* [What is being asked] Rewrite the data below so that every occurrence of "GUI agent" becomes "screen assistant", keeping all other text the same.

---- Dataset entries

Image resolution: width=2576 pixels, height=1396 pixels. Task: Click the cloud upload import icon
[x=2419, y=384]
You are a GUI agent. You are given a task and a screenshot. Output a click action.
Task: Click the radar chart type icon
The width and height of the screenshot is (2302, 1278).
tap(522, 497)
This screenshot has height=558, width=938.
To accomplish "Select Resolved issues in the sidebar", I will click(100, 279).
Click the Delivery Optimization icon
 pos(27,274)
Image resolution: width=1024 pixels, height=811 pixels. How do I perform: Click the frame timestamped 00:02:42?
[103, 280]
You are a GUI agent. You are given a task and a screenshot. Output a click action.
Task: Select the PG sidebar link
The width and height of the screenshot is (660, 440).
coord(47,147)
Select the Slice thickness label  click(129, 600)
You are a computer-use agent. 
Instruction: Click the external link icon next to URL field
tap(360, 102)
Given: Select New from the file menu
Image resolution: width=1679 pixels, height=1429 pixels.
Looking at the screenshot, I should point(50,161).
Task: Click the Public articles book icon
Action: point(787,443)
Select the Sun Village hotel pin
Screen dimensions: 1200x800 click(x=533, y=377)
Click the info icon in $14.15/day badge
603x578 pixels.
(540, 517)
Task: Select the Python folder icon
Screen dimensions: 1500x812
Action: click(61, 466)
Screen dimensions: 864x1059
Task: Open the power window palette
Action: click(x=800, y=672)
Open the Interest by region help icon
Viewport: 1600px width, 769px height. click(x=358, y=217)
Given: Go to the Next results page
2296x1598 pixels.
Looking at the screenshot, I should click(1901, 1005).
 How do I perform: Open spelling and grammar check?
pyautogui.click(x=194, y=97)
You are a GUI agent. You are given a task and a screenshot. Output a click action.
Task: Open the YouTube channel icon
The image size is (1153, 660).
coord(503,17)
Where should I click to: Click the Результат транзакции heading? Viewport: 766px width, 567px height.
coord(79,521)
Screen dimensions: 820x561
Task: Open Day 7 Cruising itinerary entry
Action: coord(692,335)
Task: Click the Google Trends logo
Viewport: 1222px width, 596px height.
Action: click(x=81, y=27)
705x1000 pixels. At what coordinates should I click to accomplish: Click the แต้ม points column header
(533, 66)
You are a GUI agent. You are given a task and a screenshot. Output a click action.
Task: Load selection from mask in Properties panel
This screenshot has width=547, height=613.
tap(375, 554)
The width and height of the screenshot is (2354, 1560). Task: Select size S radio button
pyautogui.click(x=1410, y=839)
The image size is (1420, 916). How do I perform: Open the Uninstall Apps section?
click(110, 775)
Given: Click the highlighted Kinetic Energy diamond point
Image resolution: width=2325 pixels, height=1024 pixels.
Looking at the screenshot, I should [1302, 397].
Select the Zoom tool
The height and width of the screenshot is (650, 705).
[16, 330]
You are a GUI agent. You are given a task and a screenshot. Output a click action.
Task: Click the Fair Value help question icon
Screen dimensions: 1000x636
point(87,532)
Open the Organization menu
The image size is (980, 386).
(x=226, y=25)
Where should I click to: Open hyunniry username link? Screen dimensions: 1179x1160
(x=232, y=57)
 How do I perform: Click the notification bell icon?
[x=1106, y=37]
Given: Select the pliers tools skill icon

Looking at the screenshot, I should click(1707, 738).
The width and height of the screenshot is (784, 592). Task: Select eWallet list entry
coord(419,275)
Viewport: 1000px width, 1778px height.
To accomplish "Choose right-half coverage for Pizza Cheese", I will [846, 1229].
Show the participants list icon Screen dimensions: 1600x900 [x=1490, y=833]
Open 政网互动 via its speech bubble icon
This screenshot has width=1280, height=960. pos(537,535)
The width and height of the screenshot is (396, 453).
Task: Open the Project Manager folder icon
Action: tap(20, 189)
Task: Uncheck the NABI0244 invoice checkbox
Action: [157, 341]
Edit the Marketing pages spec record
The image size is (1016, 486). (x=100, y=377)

--------

* [Task output]
Image resolution: width=2576 pixels, height=1396 pixels. Task: Click the cloud upload import icon
[x=2419, y=384]
You are a screen assistant. You are given a task and a screenshot. Output a click action.
Task: Click the radar chart type icon
The width and height of the screenshot is (2302, 1278).
tap(522, 497)
This screenshot has height=558, width=938.
To accomplish "Select Resolved issues in the sidebar", I will click(100, 279).
Click the Delivery Optimization icon
 pos(27,274)
Image resolution: width=1024 pixels, height=811 pixels. How do I perform: Click the frame timestamped 00:02:42?
[103, 280]
You are a screen assistant. You are given a task and a screenshot. Output a click action.
Task: Select the PG sidebar link
The width and height of the screenshot is (660, 440).
coord(47,147)
Select the Slice thickness label  click(129, 600)
You are a computer-use agent. 
Instruction: Click the external link icon next to URL field
tap(360, 102)
Given: Select New from the file menu
Image resolution: width=1679 pixels, height=1429 pixels.
Looking at the screenshot, I should point(50,161).
Task: Click the Public articles book icon
Action: point(787,443)
Select the Sun Village hotel pin
Screen dimensions: 1200x800 click(x=533, y=377)
Click the info icon in $14.15/day badge
603x578 pixels.
(540, 517)
Task: Select the Python folder icon
Screen dimensions: 1500x812
Action: click(61, 466)
Screen dimensions: 864x1059
Task: Open the power window palette
Action: click(x=800, y=672)
Open the Interest by region help icon
Viewport: 1600px width, 769px height. click(x=358, y=217)
Given: Go to the Next results page
2296x1598 pixels.
Looking at the screenshot, I should click(1901, 1005).
 How do I perform: Open spelling and grammar check?
pyautogui.click(x=194, y=97)
You are a screen assistant. You are given a task and a screenshot. Output a click action.
Task: Open the YouTube channel icon
The image size is (1153, 660).
coord(503,17)
Where should I click to: Click the Результат транзакции heading? Viewport: 766px width, 567px height.
coord(79,521)
Screen dimensions: 820x561
Task: Open Day 7 Cruising itinerary entry
Action: coord(692,335)
Task: Click the Google Trends logo
Viewport: 1222px width, 596px height.
Action: click(x=81, y=27)
705x1000 pixels. At what coordinates should I click to accomplish: Click the แต้ม points column header
(533, 66)
You are a screen assistant. You are given a task and a screenshot. Output a click action.
Task: Load selection from mask in Properties panel
This screenshot has width=547, height=613.
tap(375, 554)
The width and height of the screenshot is (2354, 1560). Task: Select size S radio button
pyautogui.click(x=1410, y=839)
The image size is (1420, 916). How do I perform: Open the Uninstall Apps section?
click(110, 775)
Given: Click the highlighted Kinetic Energy diamond point
Image resolution: width=2325 pixels, height=1024 pixels.
Looking at the screenshot, I should [1302, 397].
Select the Zoom tool
The height and width of the screenshot is (650, 705).
[16, 330]
You are a screen assistant. You are given a task and a screenshot. Output a click action.
Task: Click the Fair Value help question icon
Screen dimensions: 1000x636
point(87,532)
Open the Organization menu
The image size is (980, 386).
(x=226, y=25)
Where should I click to: Open hyunniry username link? Screen dimensions: 1179x1160
(x=232, y=57)
 How do I perform: Click the notification bell icon?
[x=1106, y=37]
Given: Select the pliers tools skill icon

Looking at the screenshot, I should click(1707, 738).
The width and height of the screenshot is (784, 592). Task: Select eWallet list entry
coord(419,275)
Viewport: 1000px width, 1778px height.
To accomplish "Choose right-half coverage for Pizza Cheese", I will [846, 1229].
Show the participants list icon Screen dimensions: 1600x900 [x=1490, y=833]
Open 政网互动 via its speech bubble icon
This screenshot has width=1280, height=960. pos(537,535)
The width and height of the screenshot is (396, 453).
Task: Open the Project Manager folder icon
Action: tap(20, 189)
Task: Uncheck the NABI0244 invoice checkbox
Action: [157, 341]
Edit the Marketing pages spec record
The image size is (1016, 486). (x=100, y=377)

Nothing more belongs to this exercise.